## [WHAT YOU NEED TO DO]
Could you repeat the following data word for word, beginning at the line that contains "This screenshot has" and going through the end of the data, with the pictures left out?

## [Data on where targets appear]

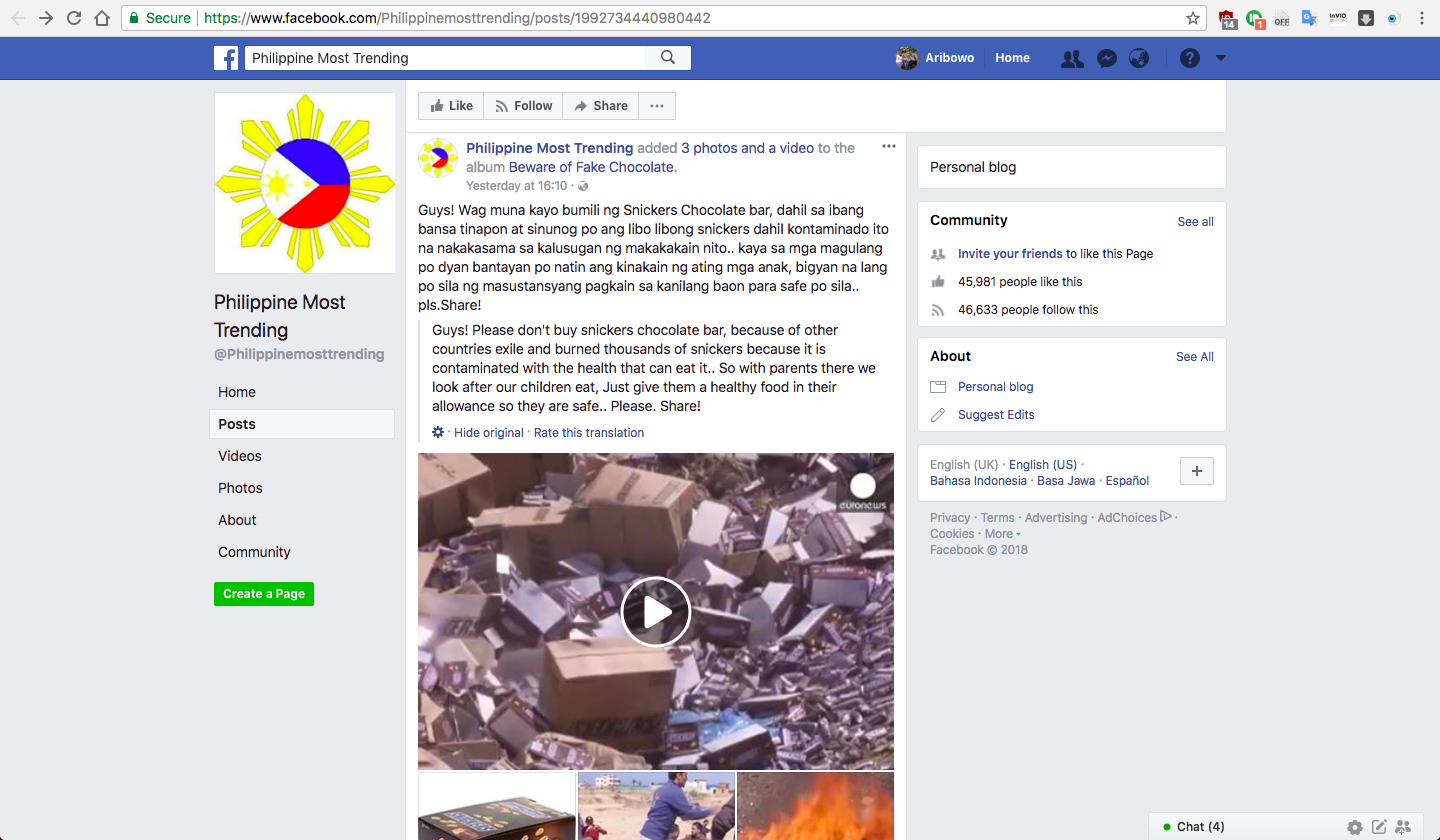The image size is (1440, 840).
Task: Select Videos in the page sidebar
Action: pyautogui.click(x=240, y=456)
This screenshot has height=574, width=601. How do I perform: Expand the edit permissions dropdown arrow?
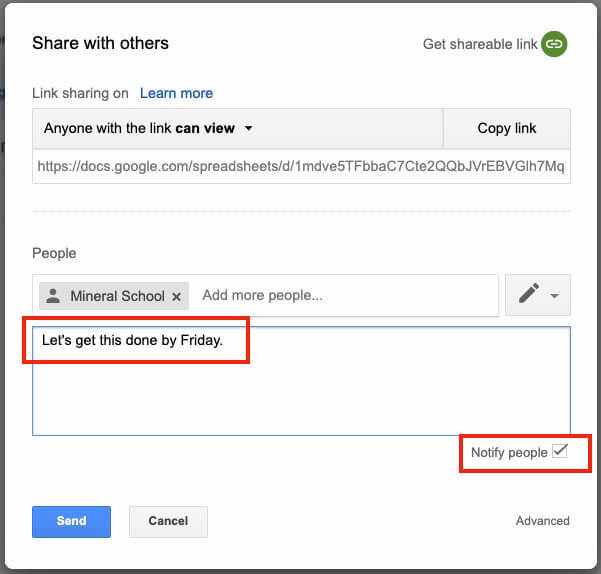tap(554, 296)
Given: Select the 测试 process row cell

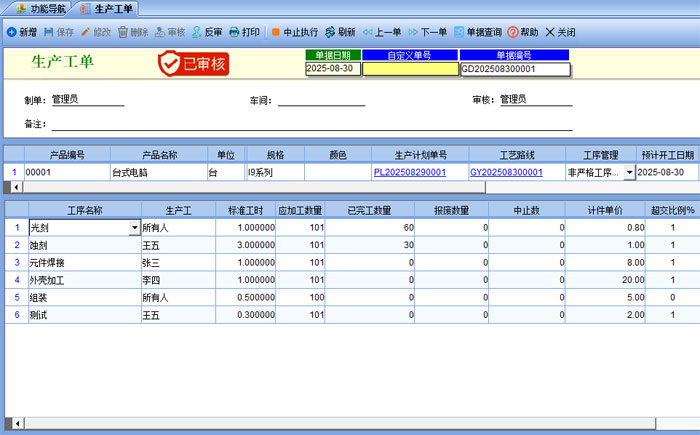Looking at the screenshot, I should (84, 315).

## [IN RESPONSE]
This screenshot has height=574, width=601. How do I perform: Expand the edit permissions dropdown arrow?
tap(554, 296)
Given: Select the 测试 process row cell

Looking at the screenshot, I should (84, 315).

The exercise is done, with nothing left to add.